# What you have to do
Retype the lines from the one containing "Image resolution: width=474" through the last line of the entries below, exactly and in full, omitting every image.

|---|

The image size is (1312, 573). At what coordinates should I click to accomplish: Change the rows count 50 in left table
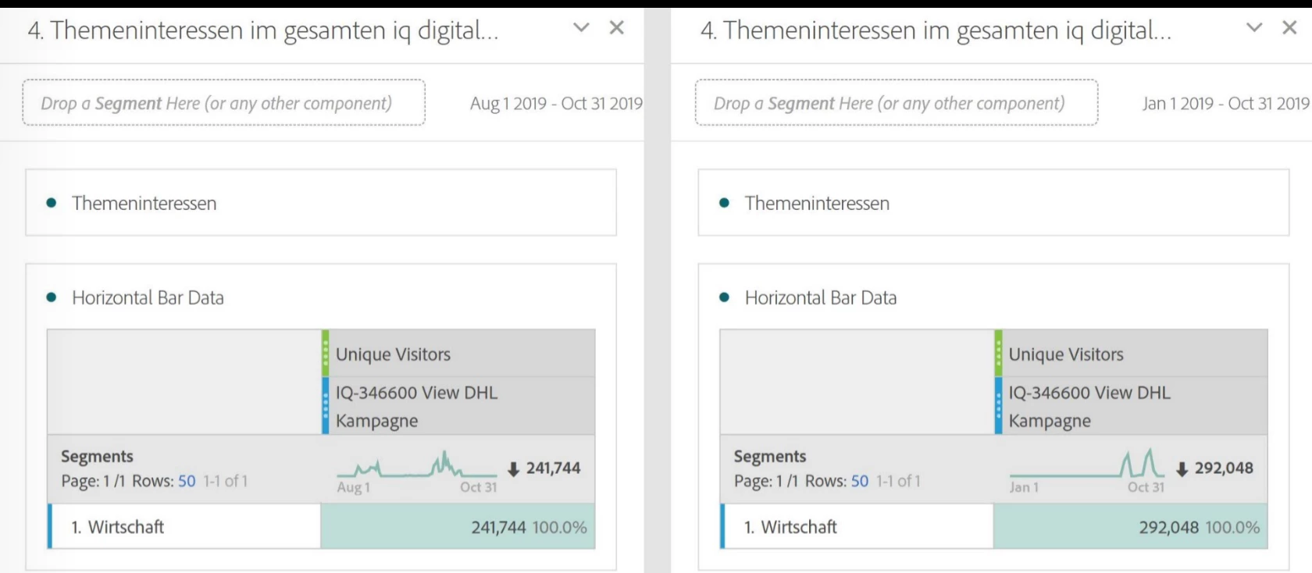[x=187, y=481]
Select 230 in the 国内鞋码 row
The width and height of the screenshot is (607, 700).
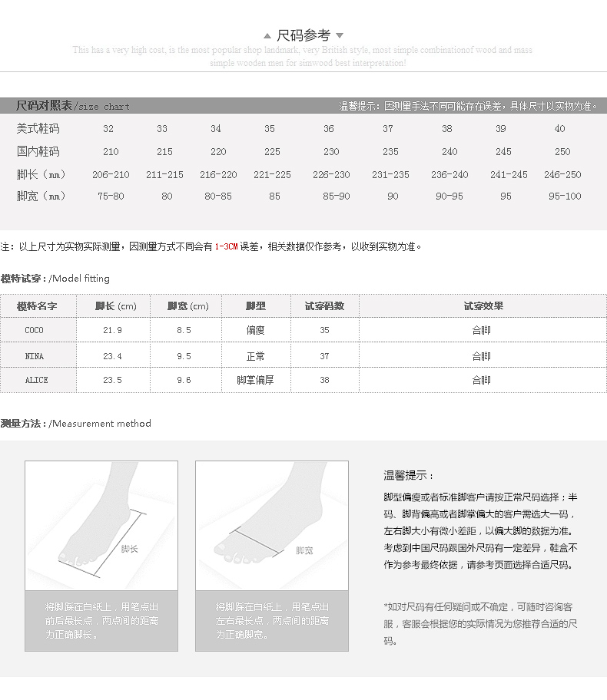(x=331, y=152)
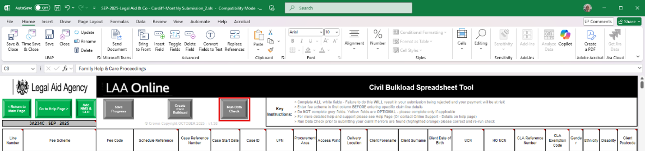Open the Formulas ribbon tab

(119, 21)
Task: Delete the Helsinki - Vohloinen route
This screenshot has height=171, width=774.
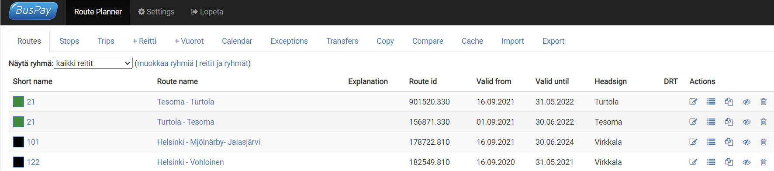Action: [x=764, y=162]
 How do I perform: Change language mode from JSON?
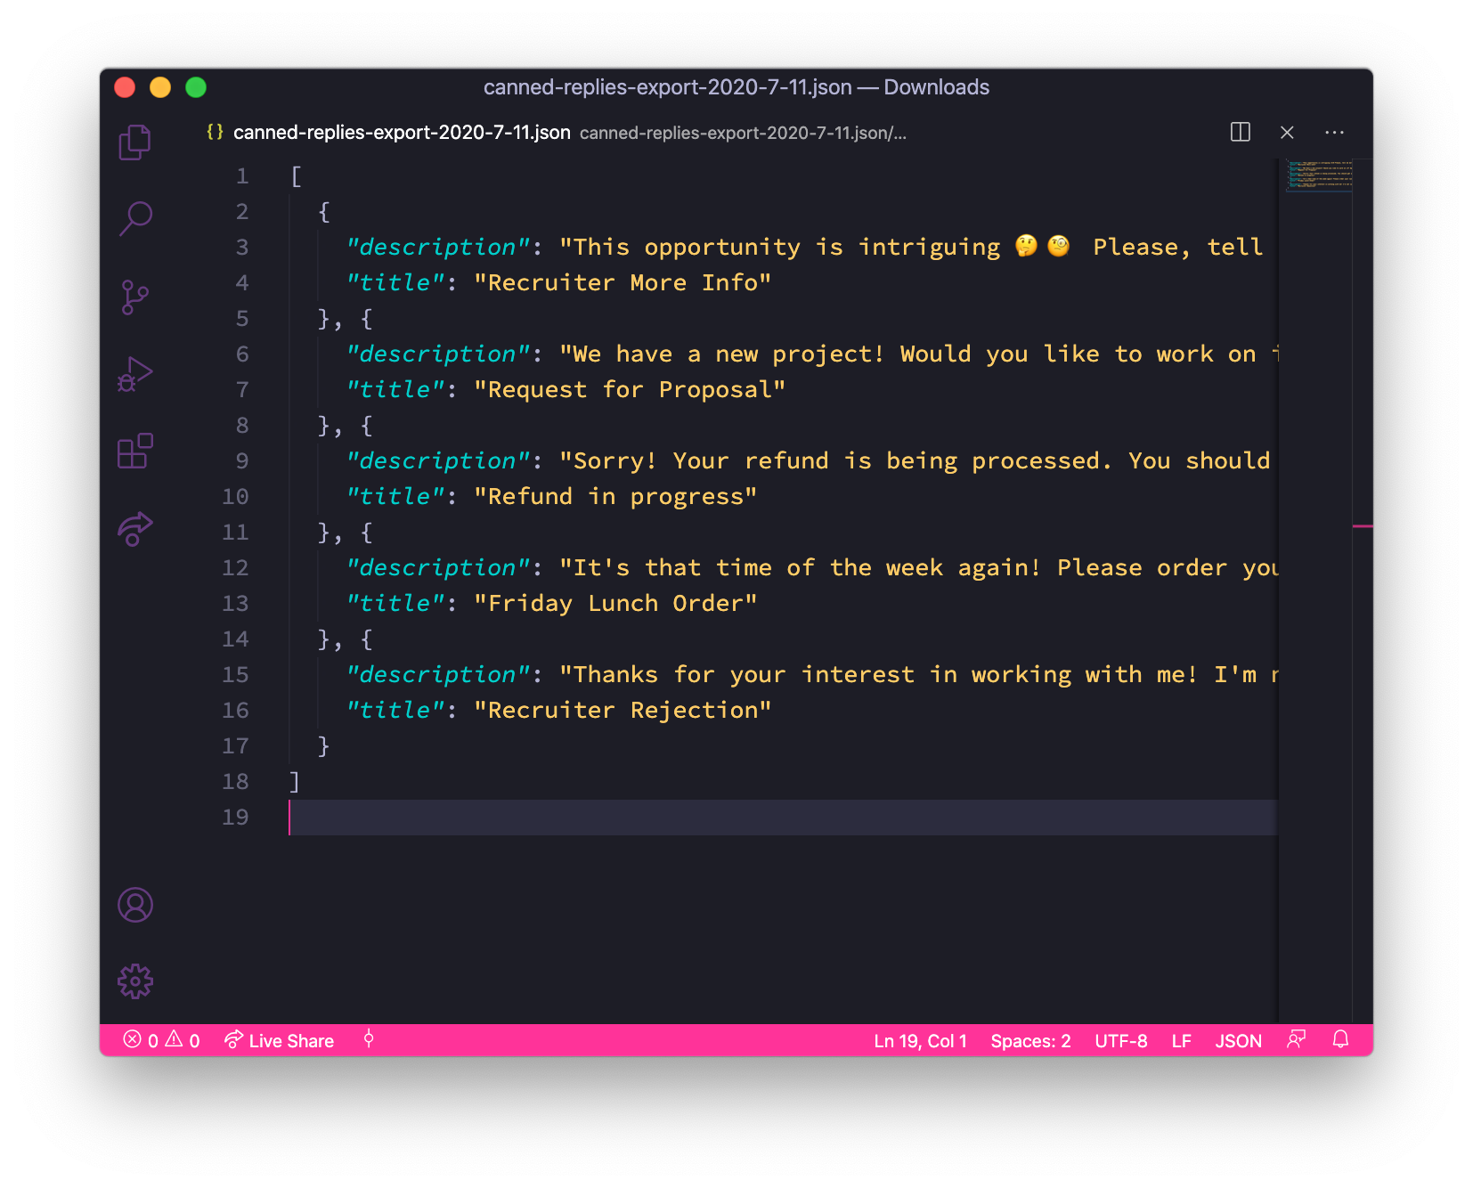(1238, 1041)

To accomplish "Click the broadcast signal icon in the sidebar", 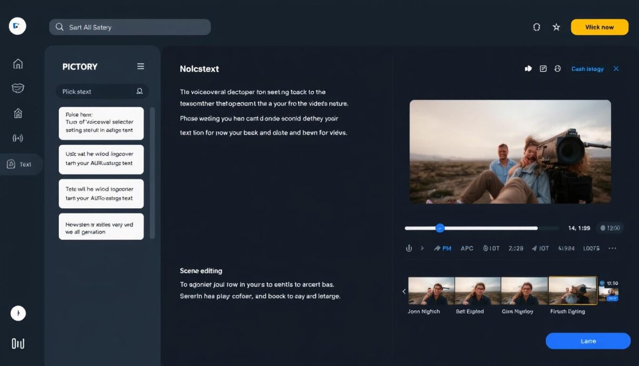I will coord(18,138).
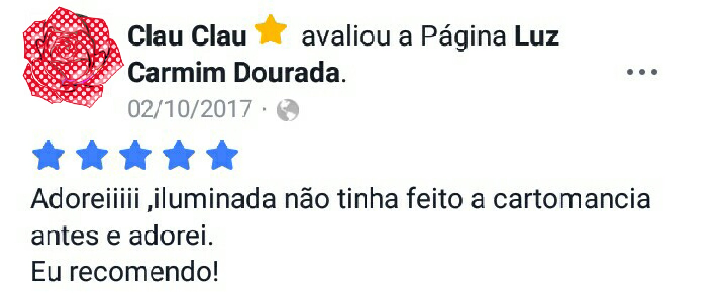Open the red rose profile picture
This screenshot has width=727, height=293.
pos(73,57)
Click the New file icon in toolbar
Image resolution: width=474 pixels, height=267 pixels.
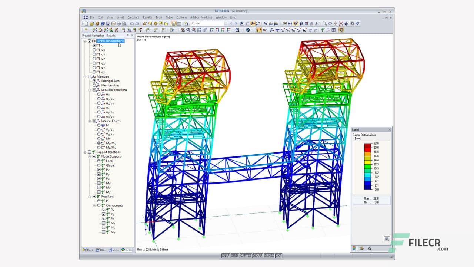coord(86,23)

|---|

# Exercise result
Image resolution: width=474 pixels, height=267 pixels.
coord(86,23)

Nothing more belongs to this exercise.